Nodes at horizontal distance -1 = 2 , Sum=2,

Nodes at horizontal distance 0 = 1,5,6 ,Sum=12 (1+5+6),

Nodes at horizontal distance 1= 3 , Sum=3,

And Nodes at horizontal distance 2= 7, Sum=7

So the final answer is 4 2 12 3 7

**Algorithm :** -

- So we use a map having {horizontalDistance,sumOfNodes} as the key-value pair.
- Now on traversing the tree, we check whether the current calculated horizontal distance is present on the map.
- If it is present on the map, we increment that key’s value by the node value.
- Otherwise, we make a new key, value pair in the map having the current horizontal distance as the key and the node value as its value.
- Then we move on to traverse the remaining subtree. We have to pass the horizontal distance as an argument while traversing the tree.
- Note that the horizontal distance gets increased by 1 when we move to a right child whereas it gets decreased by 1 when we move to a left child.
- When the tree is completely traversed, we traverse the map and print the map values in the order of least horizontal distance value to the greatest horizontal distance value.

We will use an ordered map as we need to print the sequence in the sorted order of horizontal distance.

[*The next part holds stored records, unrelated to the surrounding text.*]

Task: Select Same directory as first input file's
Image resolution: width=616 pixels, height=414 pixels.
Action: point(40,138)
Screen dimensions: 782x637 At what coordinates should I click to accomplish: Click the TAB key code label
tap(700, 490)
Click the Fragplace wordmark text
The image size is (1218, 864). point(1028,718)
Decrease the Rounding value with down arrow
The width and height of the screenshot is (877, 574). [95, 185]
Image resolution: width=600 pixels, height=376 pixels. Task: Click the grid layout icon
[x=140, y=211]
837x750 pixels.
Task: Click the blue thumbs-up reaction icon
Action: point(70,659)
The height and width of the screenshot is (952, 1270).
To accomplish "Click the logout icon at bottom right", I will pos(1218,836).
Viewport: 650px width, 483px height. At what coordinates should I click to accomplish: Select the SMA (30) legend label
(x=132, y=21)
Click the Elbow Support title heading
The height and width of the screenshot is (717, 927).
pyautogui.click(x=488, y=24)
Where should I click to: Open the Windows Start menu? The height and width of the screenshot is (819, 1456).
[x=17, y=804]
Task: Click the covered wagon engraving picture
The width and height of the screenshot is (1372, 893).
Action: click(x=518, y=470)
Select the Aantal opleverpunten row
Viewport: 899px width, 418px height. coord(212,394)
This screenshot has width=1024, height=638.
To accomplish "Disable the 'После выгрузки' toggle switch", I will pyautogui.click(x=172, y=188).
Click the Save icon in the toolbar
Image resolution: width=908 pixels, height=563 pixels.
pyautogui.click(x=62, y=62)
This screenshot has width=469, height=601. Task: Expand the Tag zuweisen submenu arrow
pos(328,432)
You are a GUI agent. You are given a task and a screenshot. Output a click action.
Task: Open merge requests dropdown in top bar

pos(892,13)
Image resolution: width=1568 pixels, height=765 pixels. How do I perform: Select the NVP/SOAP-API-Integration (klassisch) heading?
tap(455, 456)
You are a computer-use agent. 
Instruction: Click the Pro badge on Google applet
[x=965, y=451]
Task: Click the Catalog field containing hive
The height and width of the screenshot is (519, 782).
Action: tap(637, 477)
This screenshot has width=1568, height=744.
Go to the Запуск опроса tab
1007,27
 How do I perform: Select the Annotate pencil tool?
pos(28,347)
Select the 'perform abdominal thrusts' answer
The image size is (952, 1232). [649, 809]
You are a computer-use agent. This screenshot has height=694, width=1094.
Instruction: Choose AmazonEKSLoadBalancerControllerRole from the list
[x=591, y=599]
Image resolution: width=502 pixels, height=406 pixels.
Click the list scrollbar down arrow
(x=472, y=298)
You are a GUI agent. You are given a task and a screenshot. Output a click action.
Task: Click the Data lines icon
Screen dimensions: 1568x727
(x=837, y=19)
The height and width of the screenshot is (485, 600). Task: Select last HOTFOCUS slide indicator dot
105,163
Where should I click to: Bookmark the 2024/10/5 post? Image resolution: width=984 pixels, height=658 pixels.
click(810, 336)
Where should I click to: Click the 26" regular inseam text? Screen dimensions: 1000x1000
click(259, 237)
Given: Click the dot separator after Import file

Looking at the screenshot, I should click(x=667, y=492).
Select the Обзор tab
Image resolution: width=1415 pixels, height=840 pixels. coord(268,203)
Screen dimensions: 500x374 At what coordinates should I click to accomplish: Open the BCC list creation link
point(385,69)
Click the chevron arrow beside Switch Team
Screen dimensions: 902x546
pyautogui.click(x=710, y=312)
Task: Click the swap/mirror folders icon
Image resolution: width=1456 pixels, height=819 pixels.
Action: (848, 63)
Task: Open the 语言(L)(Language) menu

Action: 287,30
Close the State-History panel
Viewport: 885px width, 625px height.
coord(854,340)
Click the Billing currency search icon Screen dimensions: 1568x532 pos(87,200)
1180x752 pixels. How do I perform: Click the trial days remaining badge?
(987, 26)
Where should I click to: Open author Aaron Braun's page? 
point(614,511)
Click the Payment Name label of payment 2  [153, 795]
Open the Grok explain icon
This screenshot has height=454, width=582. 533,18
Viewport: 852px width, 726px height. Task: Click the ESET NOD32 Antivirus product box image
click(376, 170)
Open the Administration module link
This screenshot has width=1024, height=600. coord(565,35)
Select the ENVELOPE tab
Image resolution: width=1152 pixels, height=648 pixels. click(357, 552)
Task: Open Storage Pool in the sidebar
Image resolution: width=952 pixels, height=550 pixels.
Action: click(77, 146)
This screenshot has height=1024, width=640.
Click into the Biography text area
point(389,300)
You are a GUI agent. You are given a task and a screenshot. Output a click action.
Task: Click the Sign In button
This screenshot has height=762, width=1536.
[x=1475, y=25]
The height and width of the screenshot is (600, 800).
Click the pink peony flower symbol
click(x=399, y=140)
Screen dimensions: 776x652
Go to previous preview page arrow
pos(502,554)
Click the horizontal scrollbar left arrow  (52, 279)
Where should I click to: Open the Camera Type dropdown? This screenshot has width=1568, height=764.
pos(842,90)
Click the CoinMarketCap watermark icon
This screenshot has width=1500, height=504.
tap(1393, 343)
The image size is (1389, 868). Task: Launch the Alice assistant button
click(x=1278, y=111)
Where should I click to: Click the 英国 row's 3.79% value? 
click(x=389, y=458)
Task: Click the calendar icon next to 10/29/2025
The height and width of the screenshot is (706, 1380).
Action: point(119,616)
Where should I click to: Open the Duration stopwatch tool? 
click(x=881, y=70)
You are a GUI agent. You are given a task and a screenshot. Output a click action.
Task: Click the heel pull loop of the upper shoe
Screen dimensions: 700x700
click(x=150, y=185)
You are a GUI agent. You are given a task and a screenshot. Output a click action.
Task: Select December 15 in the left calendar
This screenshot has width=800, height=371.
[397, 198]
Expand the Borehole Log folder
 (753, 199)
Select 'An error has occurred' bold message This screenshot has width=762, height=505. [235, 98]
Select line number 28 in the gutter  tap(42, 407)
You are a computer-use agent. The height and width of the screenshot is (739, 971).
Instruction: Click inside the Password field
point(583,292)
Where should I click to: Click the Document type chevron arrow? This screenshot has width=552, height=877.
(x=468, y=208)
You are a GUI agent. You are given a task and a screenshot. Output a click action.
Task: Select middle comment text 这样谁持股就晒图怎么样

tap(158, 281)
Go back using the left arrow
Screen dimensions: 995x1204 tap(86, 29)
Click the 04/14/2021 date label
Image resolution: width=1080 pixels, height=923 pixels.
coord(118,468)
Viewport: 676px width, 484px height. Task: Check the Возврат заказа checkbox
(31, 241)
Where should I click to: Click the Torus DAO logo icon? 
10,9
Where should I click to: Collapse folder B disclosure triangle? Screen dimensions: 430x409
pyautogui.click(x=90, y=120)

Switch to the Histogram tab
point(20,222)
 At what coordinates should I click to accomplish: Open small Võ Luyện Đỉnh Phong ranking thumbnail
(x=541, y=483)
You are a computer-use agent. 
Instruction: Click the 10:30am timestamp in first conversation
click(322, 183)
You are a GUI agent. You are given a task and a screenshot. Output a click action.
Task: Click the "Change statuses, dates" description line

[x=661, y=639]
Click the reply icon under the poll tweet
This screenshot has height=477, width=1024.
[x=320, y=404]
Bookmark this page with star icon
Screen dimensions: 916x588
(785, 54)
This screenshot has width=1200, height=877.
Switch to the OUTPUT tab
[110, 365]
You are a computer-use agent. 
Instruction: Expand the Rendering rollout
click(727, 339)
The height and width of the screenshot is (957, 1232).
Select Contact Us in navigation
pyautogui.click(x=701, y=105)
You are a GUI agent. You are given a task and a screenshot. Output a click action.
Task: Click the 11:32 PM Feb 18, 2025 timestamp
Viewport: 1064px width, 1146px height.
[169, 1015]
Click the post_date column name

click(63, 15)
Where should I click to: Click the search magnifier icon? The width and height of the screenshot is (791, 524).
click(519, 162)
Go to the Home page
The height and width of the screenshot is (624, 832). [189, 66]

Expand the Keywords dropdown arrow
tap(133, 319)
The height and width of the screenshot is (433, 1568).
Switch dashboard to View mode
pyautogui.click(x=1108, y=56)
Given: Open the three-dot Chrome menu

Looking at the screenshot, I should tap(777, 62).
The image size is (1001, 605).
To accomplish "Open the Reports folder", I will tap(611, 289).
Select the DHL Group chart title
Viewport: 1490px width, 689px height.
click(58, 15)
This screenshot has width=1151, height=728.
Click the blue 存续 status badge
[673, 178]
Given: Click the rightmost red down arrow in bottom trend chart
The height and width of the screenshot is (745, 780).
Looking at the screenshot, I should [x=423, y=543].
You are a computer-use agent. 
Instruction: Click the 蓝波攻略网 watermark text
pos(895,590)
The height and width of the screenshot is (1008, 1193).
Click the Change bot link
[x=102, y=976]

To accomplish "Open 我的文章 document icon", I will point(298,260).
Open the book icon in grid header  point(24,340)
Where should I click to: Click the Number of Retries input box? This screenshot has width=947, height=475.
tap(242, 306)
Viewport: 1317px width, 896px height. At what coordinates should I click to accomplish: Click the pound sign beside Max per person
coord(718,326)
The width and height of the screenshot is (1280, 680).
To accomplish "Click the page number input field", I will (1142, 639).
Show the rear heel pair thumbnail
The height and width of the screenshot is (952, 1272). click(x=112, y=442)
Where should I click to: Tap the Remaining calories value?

The idea is to use a Doubly Linked list (DLL) in which nodes are ordered according to the horizontal distance of the nodes from the root and store the sum of values of nodes at the same horizontal distance in the same node of the Doubly Linked List.

This approach is similar to the previous approach but in this, we will be storing the sum of values in a Doubly Linked List and not in a map.

We need to use a helper function to traverse the Binary Tree having the pointer to the current node of the binary tree and the current node of the DLL as the argument.

Note that DLL_Node is the current DLL node whereas TreeNode is the current Binary Tree node.

In our helper function, we will first increment the DLL_Node value by TreeNode value.

The remaining working of the helper function can be divided into 4 cases:

- If Treenode-> left !=NULL
- If (DLL_Node)->prev=NULL
- We create a new Node having value 0 and insert it into the behind DLL_Node and call helper function for TreeNode->left and (DLL_node)->prev

- If (DLL_Node)->prev!=NULL, we call the helper function for TreeNode-> left and ( DLL_Node)->prev.

- If (DLL_Node)->prev=NULL
- If Treenode->right!=NULL
- If (DLL_Node)->next=NULL
- We create a new Node having value 0 and insert it into the DLL ahead of DLL_Node and call helper function for TreeNode->right and (DLL_node)->next

- If (DLL_Node)->next=NULL
- if (DLL_Node)->next!=NULL

We call the helper function for TreeNode-> right and ( DLL_Node)->next .

In our primary function, we need to create a new DLL node and will pass it to our helper function. After running the helper function, we will start traversing from the start of DLL and print its node values i.e our vertical sums.